In the days of my teenage youth, there was a late-night radio show I would occasionally try to catch because it would feature new music and/or new bands. The show was called The King Biscuit Flower Hour. The show would air Sunday nights. Sometimes, if I tuned in too early, I would have to sit through another radio show, The Cosmic Muffin. The Cosmic Muffin was an astrology show offering horoscopes for the week. I really had no interest in horoscopes, all I was interested in was King Biscuit. However, there was one thing that always stayed with me about The Cosmic Muffin, the host, Darrell Martinie, would sign off with, “It is a wise person who rules the stars, it is a fool who is ruled by them.”
I figured these words of wisdom could be applied to other pleasures such as music. For that matter, one may substitute just about any political, social, or cultural influence. Plug in the substitute, it would read, “It is a wise man who rules the music, it is a fool who is ruled by it.” Music has been and is still very influential on youth and society. Although, social media and gaming may now have taken the lead in that category.
Lent is an opportunity for the renewal of our mind. It is a time to discern God’s will through meditation and prayer. To stay focused on renewal, it will be necessary to put aside the pleasures that distract us.
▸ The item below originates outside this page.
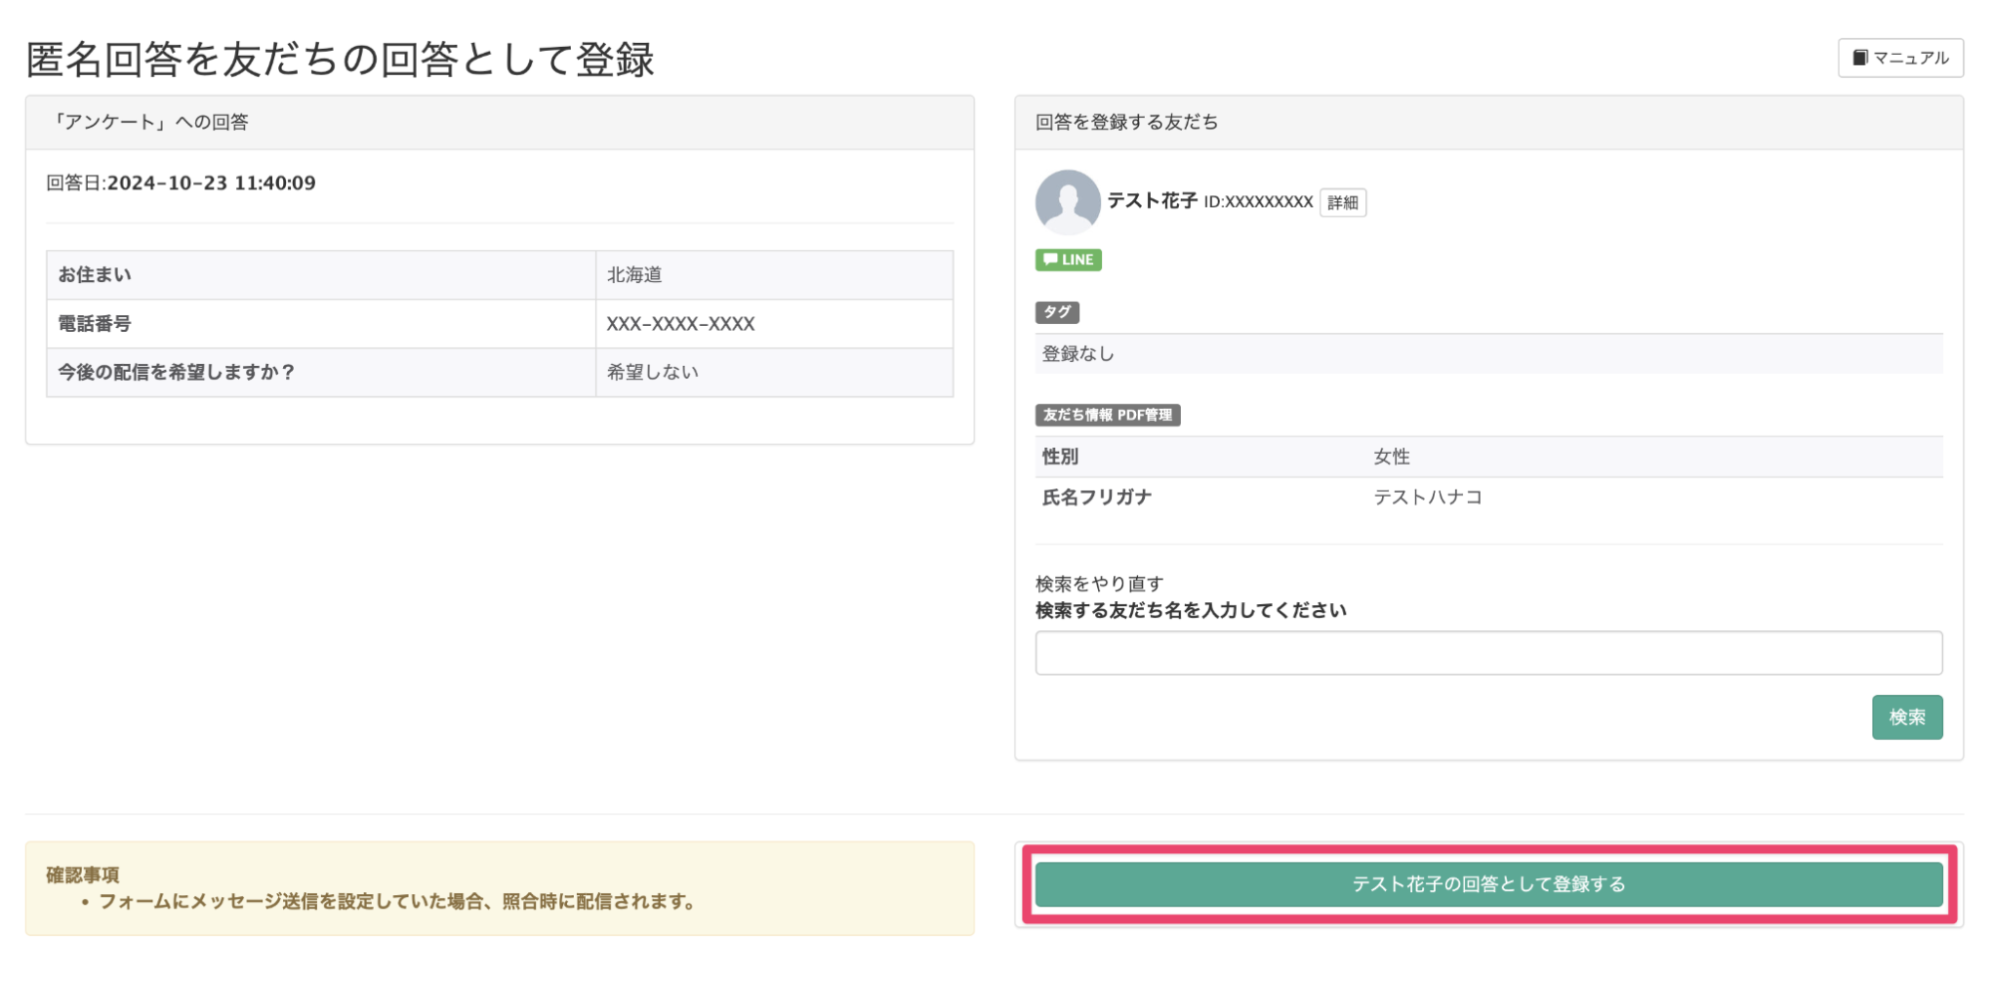1992x981 pixels.
Task: Click the green LINE badge under the friend name
Action: (x=1067, y=259)
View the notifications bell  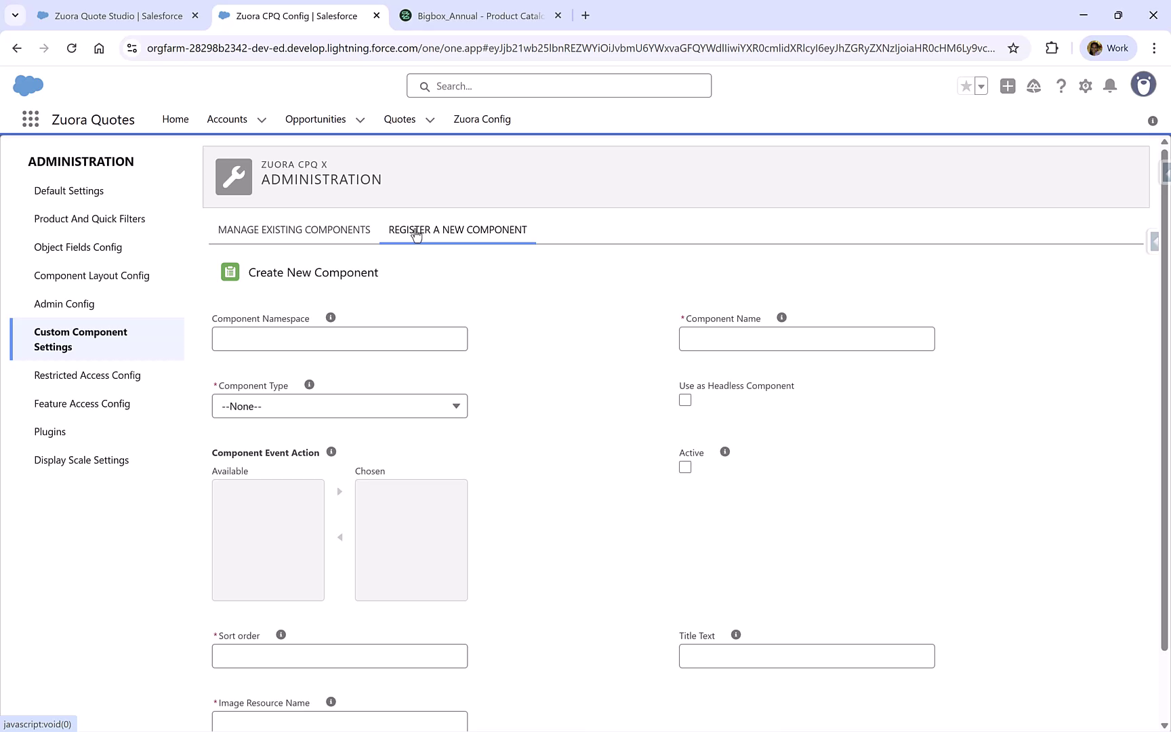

Since the 1960’s, American music culture has been overtly political, and morally rebellious. Modern music has encouraged bad behavior and influenced ideologies. Of course, I do not want to paint with a broad brush. I am sure there has been secular music that has inspired good deed-doers and pioneers. But there is no doubting that influential musicians have held wide-ranging, often controversial, cultural and social positions. Some early influencers of music culture and ideology were Bob Dylan (who said the answer to war was “blowing in the wind”), The Rolling Stones (they asked for “sympathy for the Devil”) and most famously, John Lennon (he “imagined” a Marxist utopia). As sure as time marches on, artists will influence the masses. Midnight Oil sang about global warming, Pink Floyd wanted the Berlin Wall to come down, George Thorogood “drank alone”, and Cyndi Lauper told us girls “just wanted to have fun”. (I could go on – you get the picture.)
However, today we are bombarded from multiple directions. Political and social messaging is aimed at forming cultural values, values that are not compatible with Christian morals. Political and social messaging is generated by political parties, the mainstream news, Hollywood, professional sports, large corporations, and institutions of higher learning, all in an effort to put themselves “On the right side of history”.
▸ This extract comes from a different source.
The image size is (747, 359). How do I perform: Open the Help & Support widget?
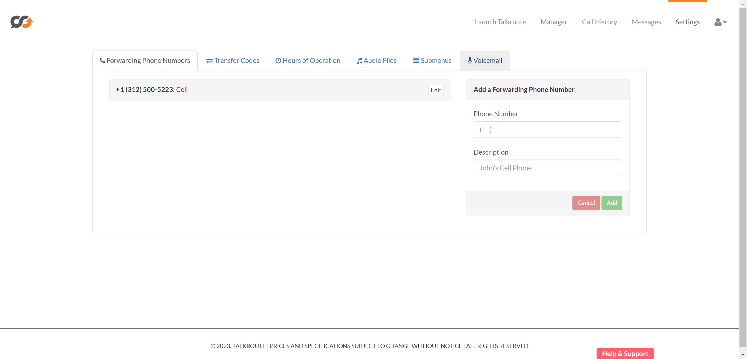[625, 353]
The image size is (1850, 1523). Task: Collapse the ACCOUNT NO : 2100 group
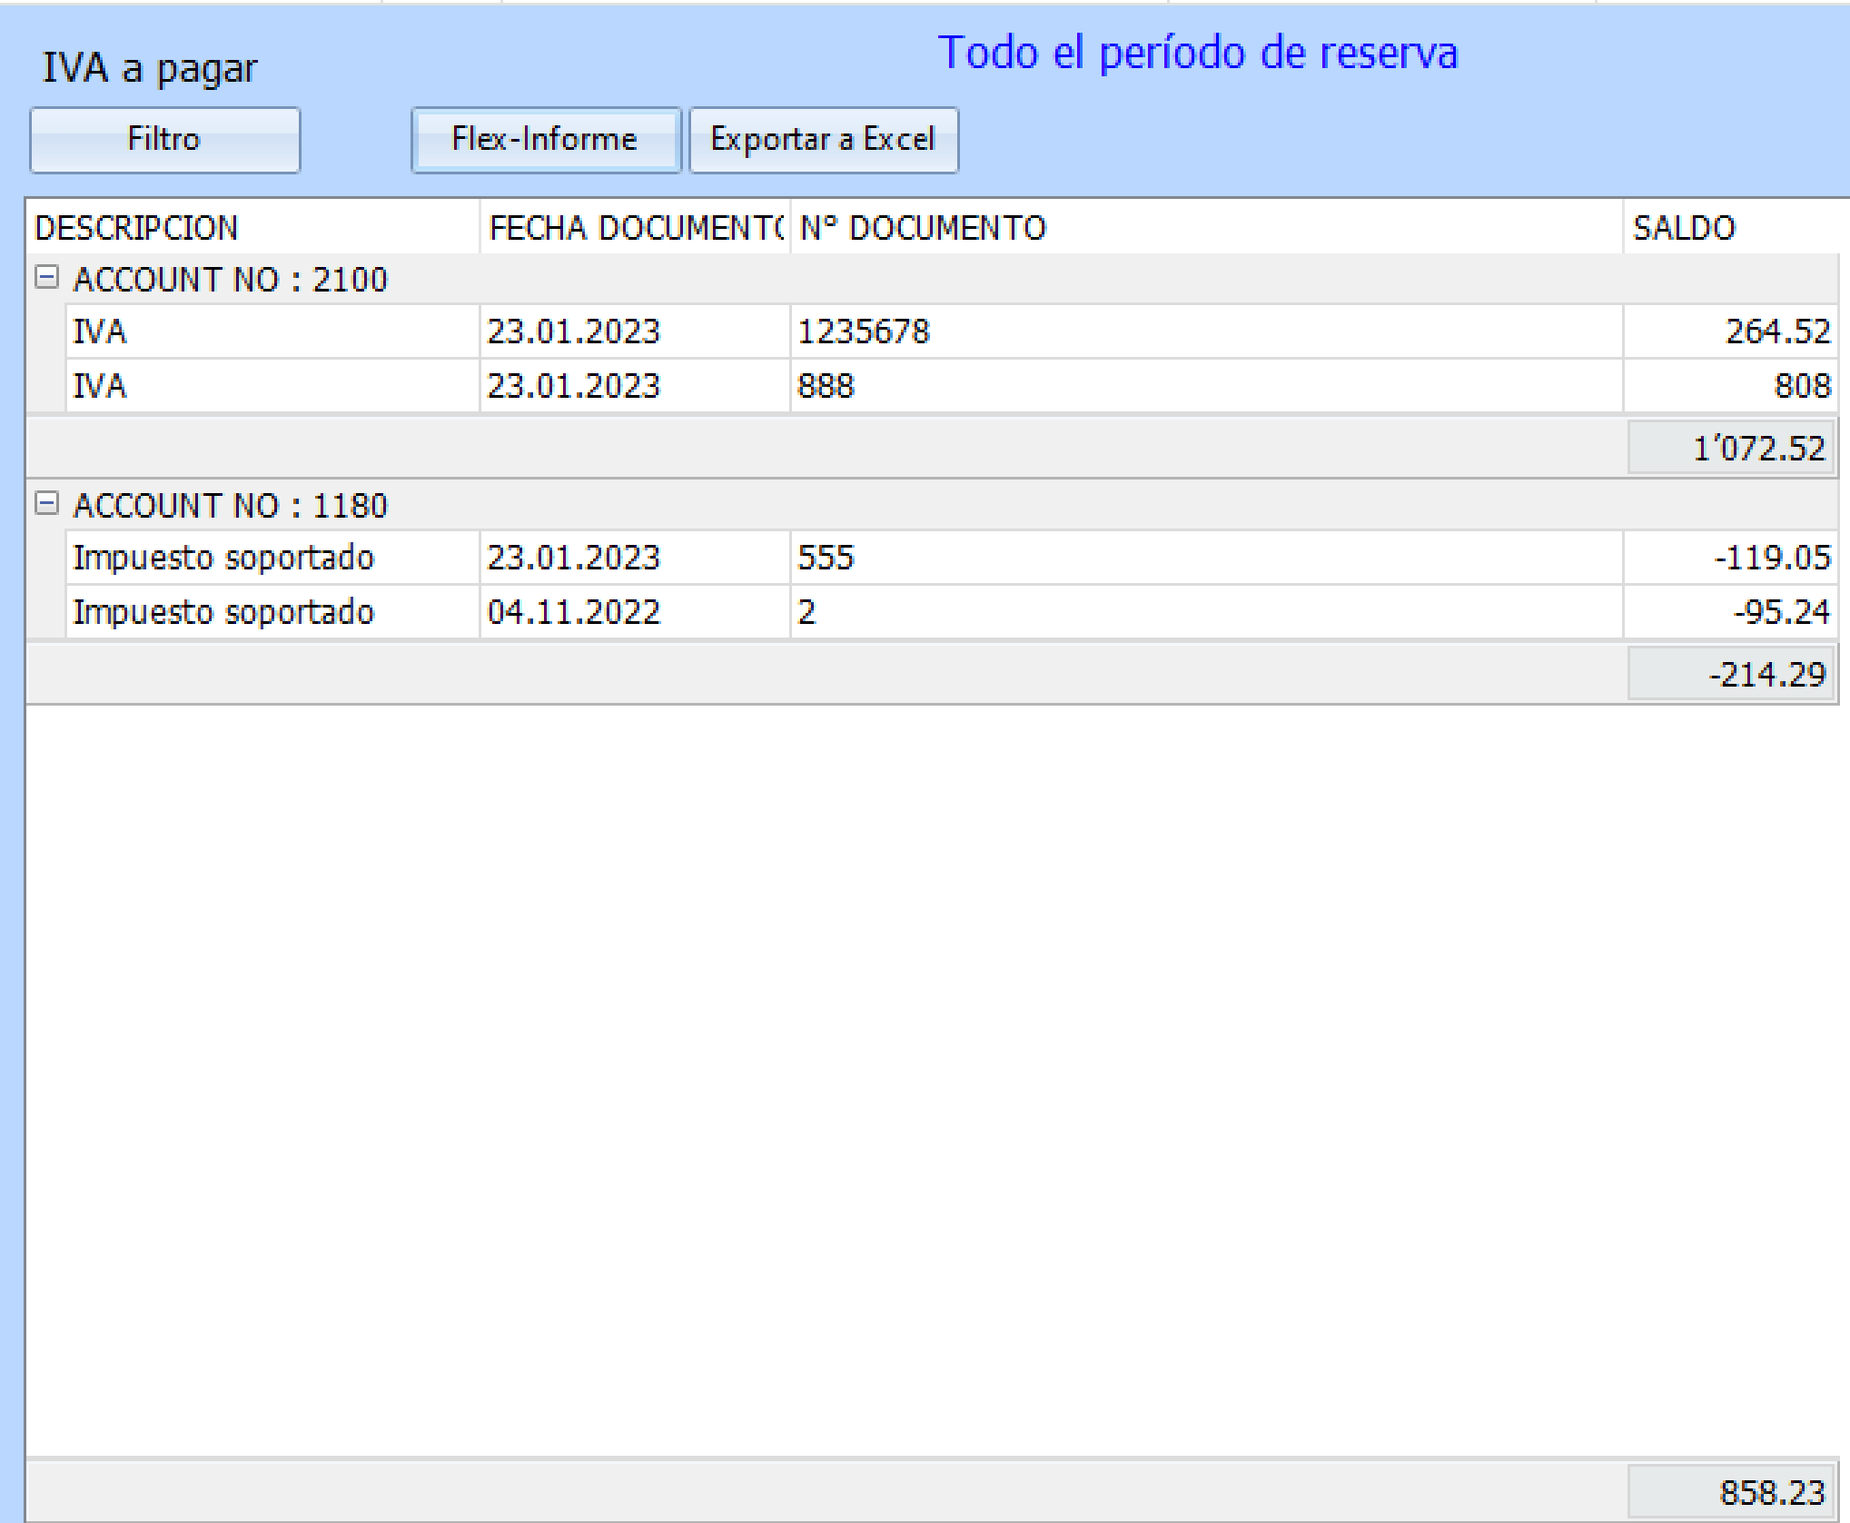46,277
This point is where we learn from Saint Paul. Paul calls out the Roman church in Romans 12:1-2:
“I appeal to you therefore, brothers, by the mercies of God, to present your bodies as a living sacrifice, holy and acceptable to God, which is your spiritual worship. Do not be conformed to this world, but be transformed by the renewal of your mind, that by testing you may discern what is the will of God, what is good and acceptable and perfect.”
Romans 12:1-2
Paul, appealing to the church in Rome, warns that evil threatens those who belong to Christ. He asks them to “discern” God’s will. They are being tested by evil forces. Two thousand years later, things have not changed. Evil has and continues to threaten those who belong to Christ.
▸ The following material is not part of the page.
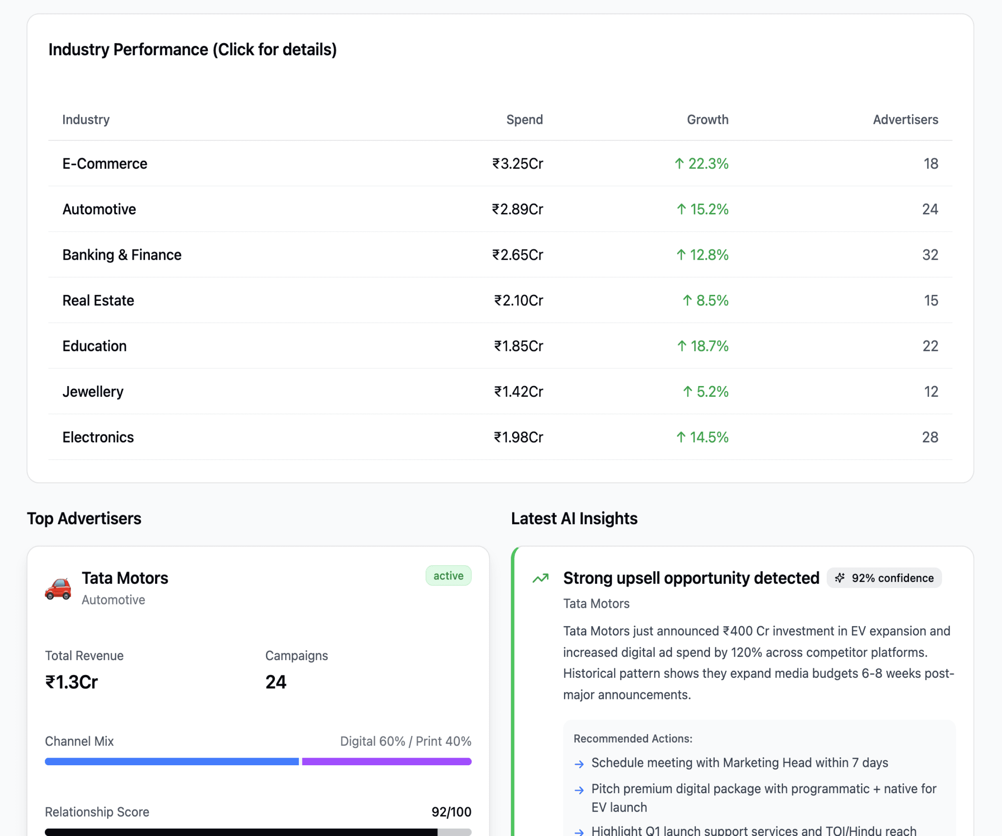Click the purple Print segment of Channel Mix bar
1002x836 pixels.
(386, 762)
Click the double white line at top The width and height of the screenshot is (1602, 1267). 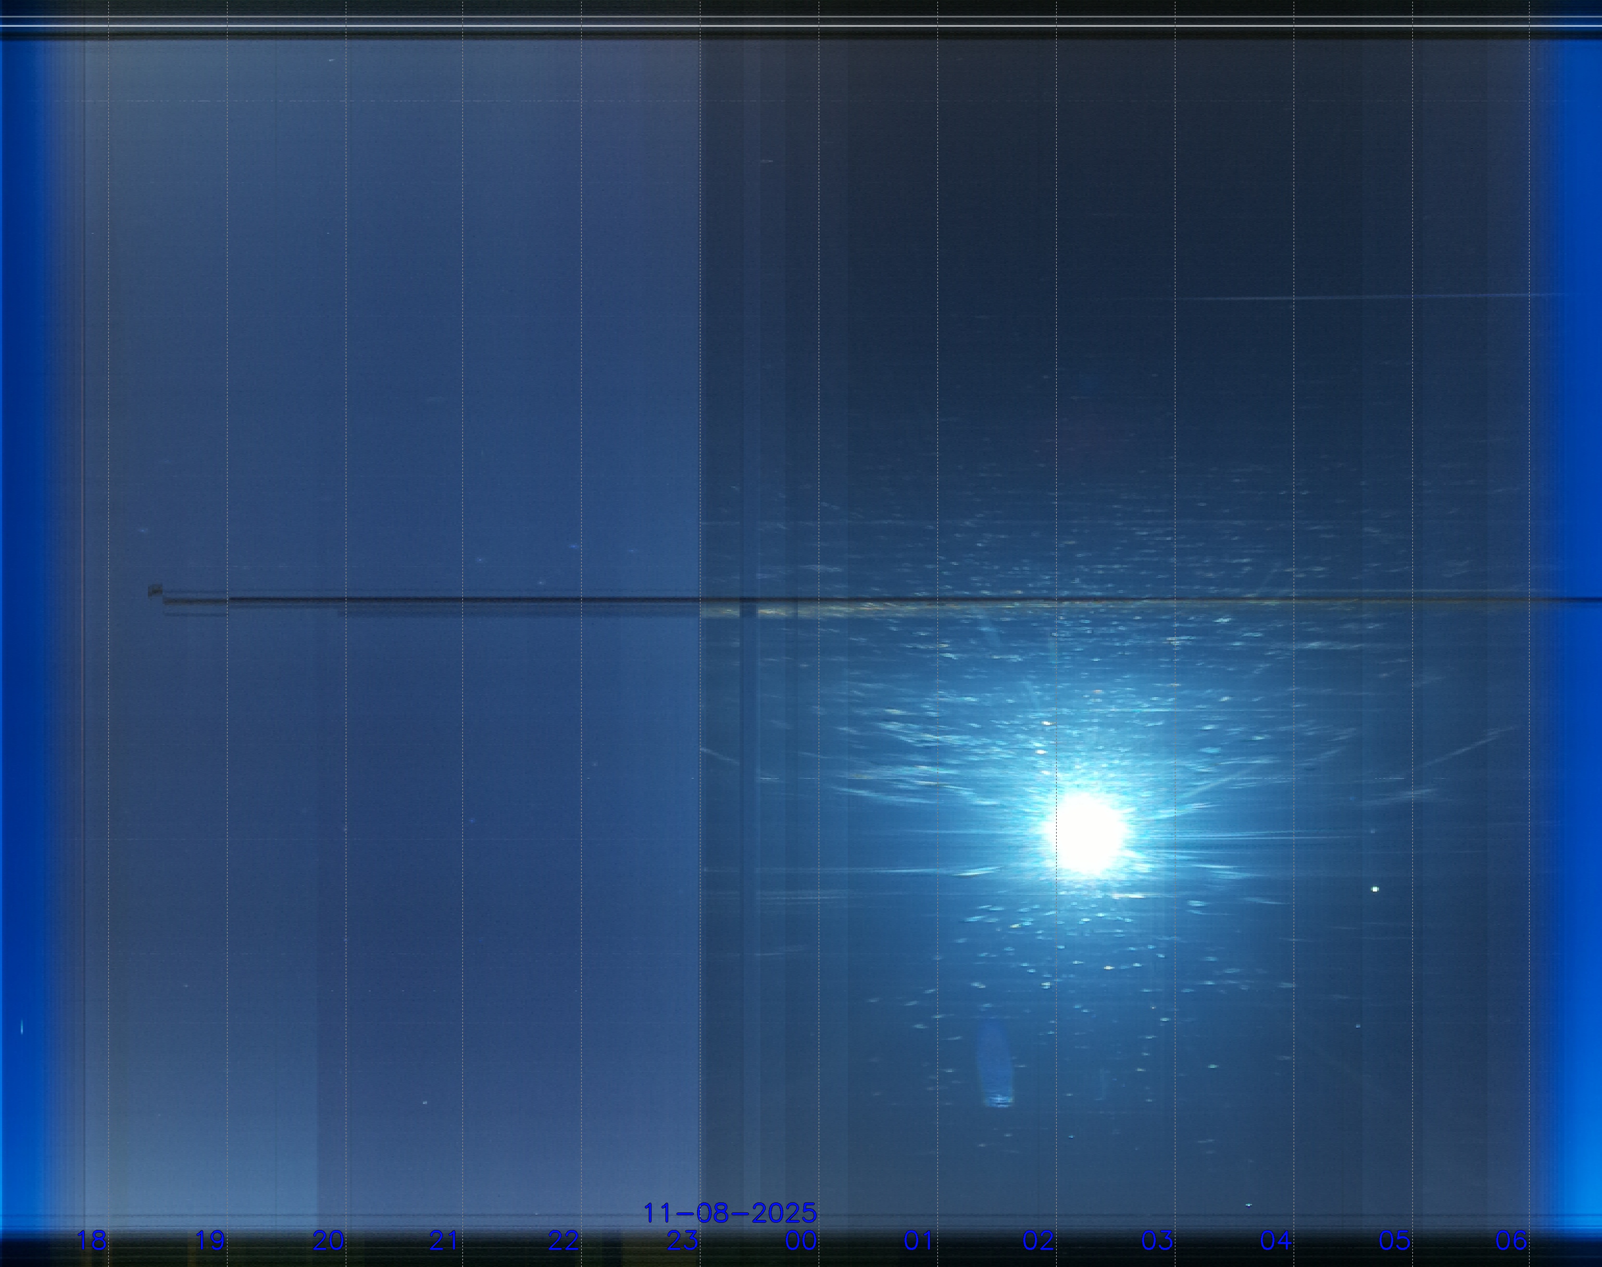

Paul asks the Christians in Rome not to “conform” to this world. Again, we see Christians today are no different than those in ancient Rome. We are exposed to the pressures of culture, pressures of this world. Evil presents itself within culture in an appealing way, which pressures the Christian to conform.
Our lives are made new as our minds are made new. For the gift of grace is so great, to honor Him we “present”, or give ourselves entirely, to Christ as “a living sacrifice” (Romans 12:1, ESV). A new mind will know and understand what is “good and acceptable and perfect” (Romans 12:2, ESV).
Lent is an opportunity for the renewal of our mind. It is a time to discern God’s will through meditation and prayer. To stay focused on renewal, it will be necessary to put aside the pleasures that distract us.
As we enter the Lenten season, let us ask God for the courage and self-discipline to enter the desert, a place where culture is void and the world is filtered. Let us journey in; repent, fast, pray and worship, so that we may come out with a “renewed mind”.